There’s also an interesting subtext here. All of these lobbyists also work for the same firm that is representing daily fantasy sports companies DraftKings and FanDuel. It’s likely both of those companies would like to eventually get into the sports betting business on friendly terms for their businesses. The NBA/MLB model where one percent of all sports betting handle — called an “integrity fee” — is paid to the leagues is not friendly to either businesses or states.
Why is NBA/MLB opposing a bill?
To be sure, there are problems with the Iowa bill. It’s short on details and codifies little on integrity matters as it relates to wagering and the games on which wagering will occur.
But the biggest issue the NBA and MLB likely see is the lack of the “integrity fee” they are asking for. A sum of one percent of handle paid to the leagues could result in a windfall of hundreds of millions of dollars for the leagues, down the road.
Going immediately to “against” the bill appears to indicate what the leagues will do if they don’t get their way. The NBA has long said favored a regulated market; Commissioner Adam Silver‘s op-ed on the subject is now several years old.
There are apparently some fairly big limits on what type of regulation the leagues will accept, however. And my earlier view that Silver is just a hypocrite is starting to look prescient.
How silly is the “integrity fee” as we’ve seen it to date?
The NBA and MLB are asking for one percent of sports betting handle. That may not sound like much.
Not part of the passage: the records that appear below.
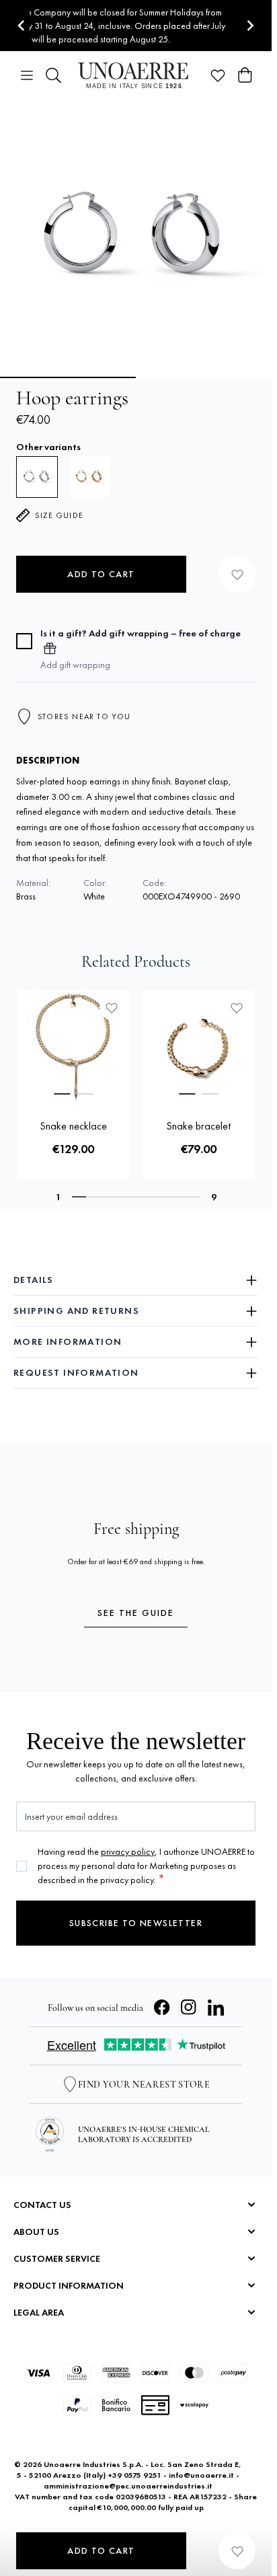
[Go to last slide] (22, 26)
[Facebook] (162, 2007)
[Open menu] (27, 75)
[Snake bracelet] (198, 1046)
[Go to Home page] (135, 75)
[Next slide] (249, 26)
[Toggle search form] (54, 75)
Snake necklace (73, 1126)
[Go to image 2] (205, 377)
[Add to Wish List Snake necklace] (112, 1008)
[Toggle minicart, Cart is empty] (244, 75)
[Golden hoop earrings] (89, 477)
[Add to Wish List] (237, 574)
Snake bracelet (198, 1126)
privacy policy (128, 1851)
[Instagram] (189, 2007)
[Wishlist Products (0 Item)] (218, 75)
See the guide (135, 1613)
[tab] (62, 1094)
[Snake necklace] (73, 1046)
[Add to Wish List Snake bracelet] (237, 1008)
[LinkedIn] (216, 2007)
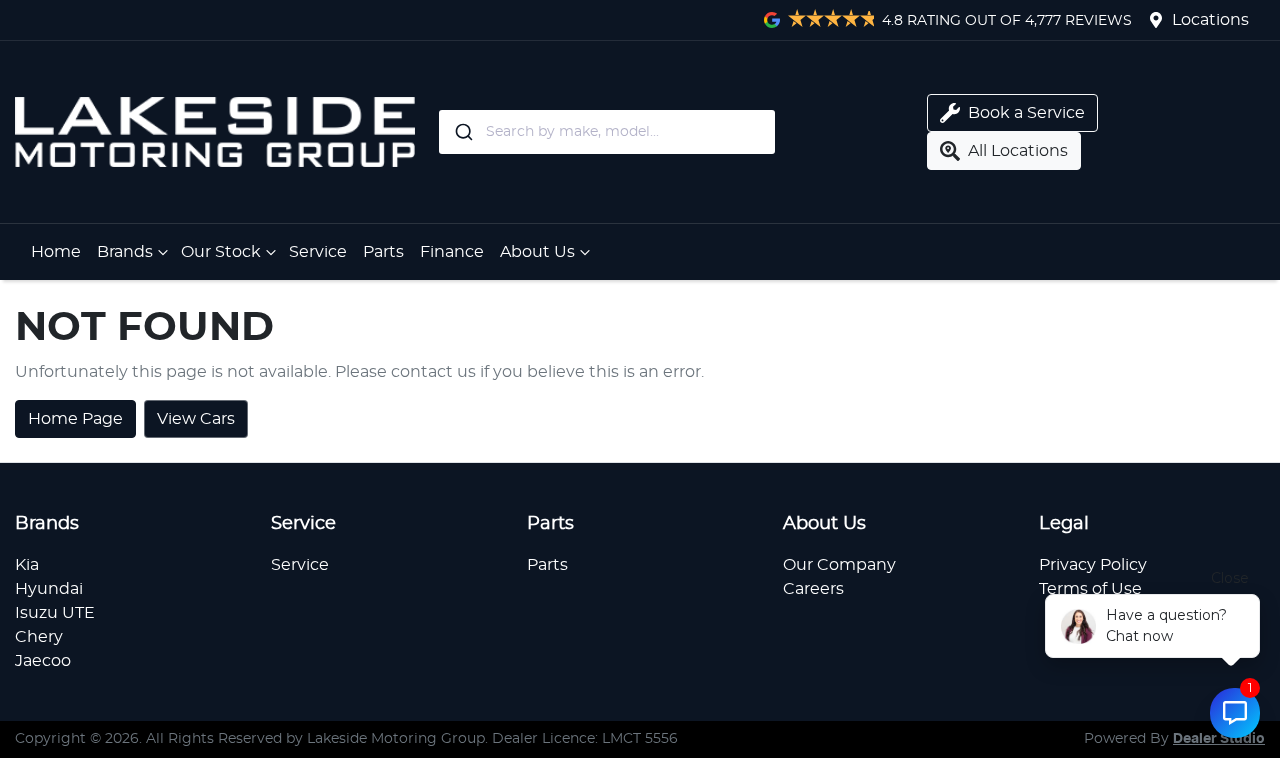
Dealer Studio (1219, 739)
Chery (39, 637)
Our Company (839, 565)
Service (318, 252)
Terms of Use (1090, 589)
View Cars (196, 419)
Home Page (75, 419)
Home (56, 252)
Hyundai (49, 589)
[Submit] (462, 132)
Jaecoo (43, 661)
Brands (125, 252)
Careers (813, 589)
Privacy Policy (1093, 565)
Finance (452, 252)
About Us (537, 252)
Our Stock (221, 252)
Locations (1210, 20)
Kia (27, 565)
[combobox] (679, 132)
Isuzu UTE (55, 613)
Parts (383, 252)
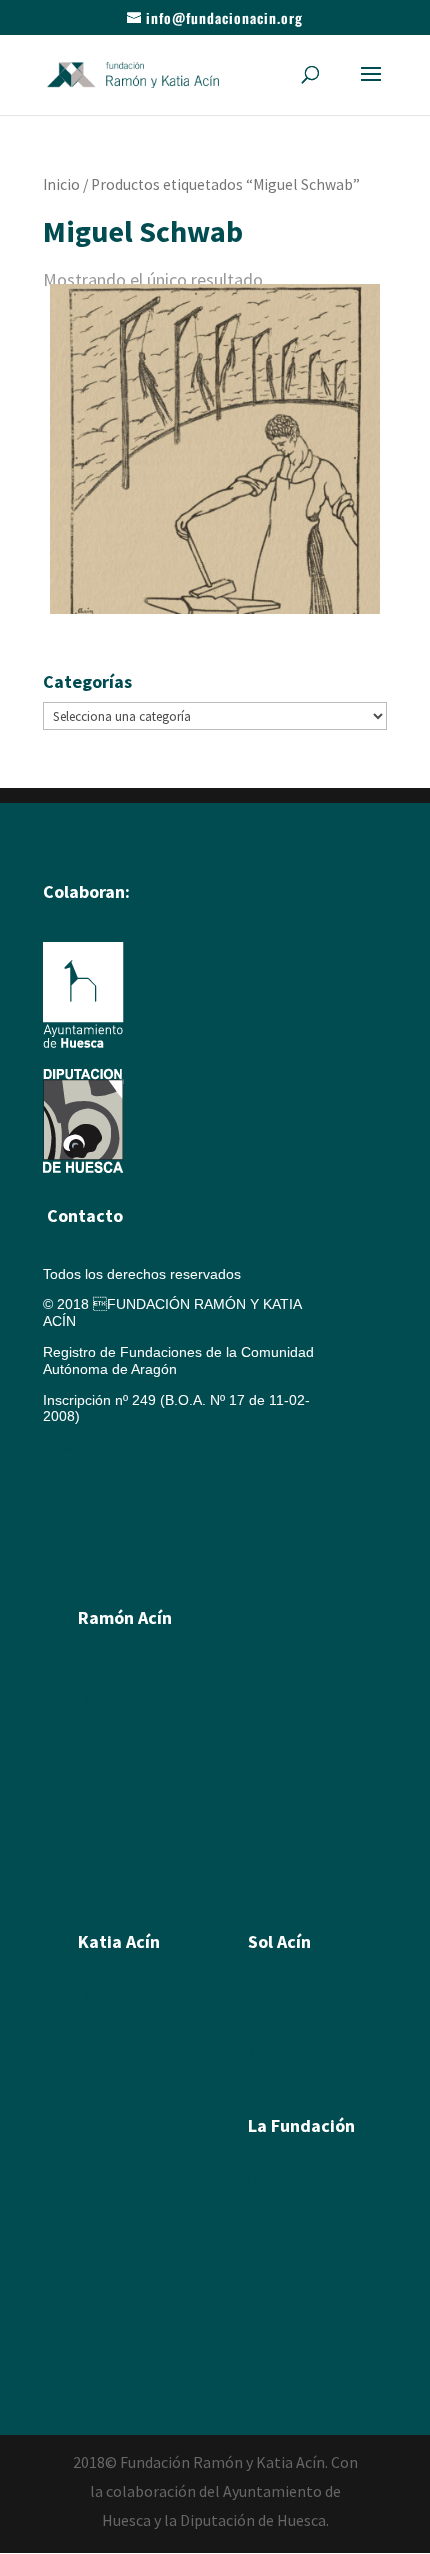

But here’s an example from the American Gaming Association indicating how much leagues could stand to make:
While a one percent fee paid to sports leagues may seem innocuous, the reality is that it is 20-29 percent of total revenue of sportsbooks. On average, a sportsbook keeps just 3.5-5 percent of the total amount wagered before taxes and other expenses. Here is a quick, by the numbers, example of how this works:
If a sports book accepts a $100 wager:
- $95 goes to winning bettors
- $1 would go to the NBA
- $0.34 goes to the state government, modeled after Nevada’s 6.75 percent state tax on Gross Gaming Revenue
- $0.25 goes to the federal government, as part of the 0.25 percent federal excise tax on the handle
- $3.41 would then go to the sportsbook (this covers all advertising, labor, property expenses, and technology)
The NBA and MLB want to make that much money, simply for existing? That’s going to be a tough sell.
The NBA is not a champion of sports betting; it’s a champion for more money
The NBA has gone from 1. not actively lobbying for regulation, to 2. lobbying Congress and saying state regulation was untenable, to 2. lobbying states — all in the space of just six short months.
What’s changed? The US Supreme Court agreed to hear the New Jersey sports betting case. The verdict in that case this year could result in the federal ban on single-game wagering outside of Nevada sports betting being struck down.
The NBA and MLB, at least, appear to see the writing on the wall and believe they are going to lose that case. (Both are litigants opposing New Jersey’s efforts to skirt the federal ban, PASPA.)
We still only have one example of what the NBA and MLB are going to do when confronted with a bill without an integrity fee. Will this opposition manifest in other states where its concerns are not addressed, or an integrity fee is not included? That remains to be seen.
There’s also a matter of degree. How much lobbying will they do if they don’t get the integrity fee? States like Iowa and West Virginia are tough targets, because MLB/NBA don’t have top-level franchises in those places. Indiana — where the integrity fee first appeared, has the Indiana Pacers in the NBA.
But if the leagues don’t work collaboratively on good sports betting policy around the country — whether it benefits them in direct financial terms or not — then it’s clear they are only in it for the money, and nothing else.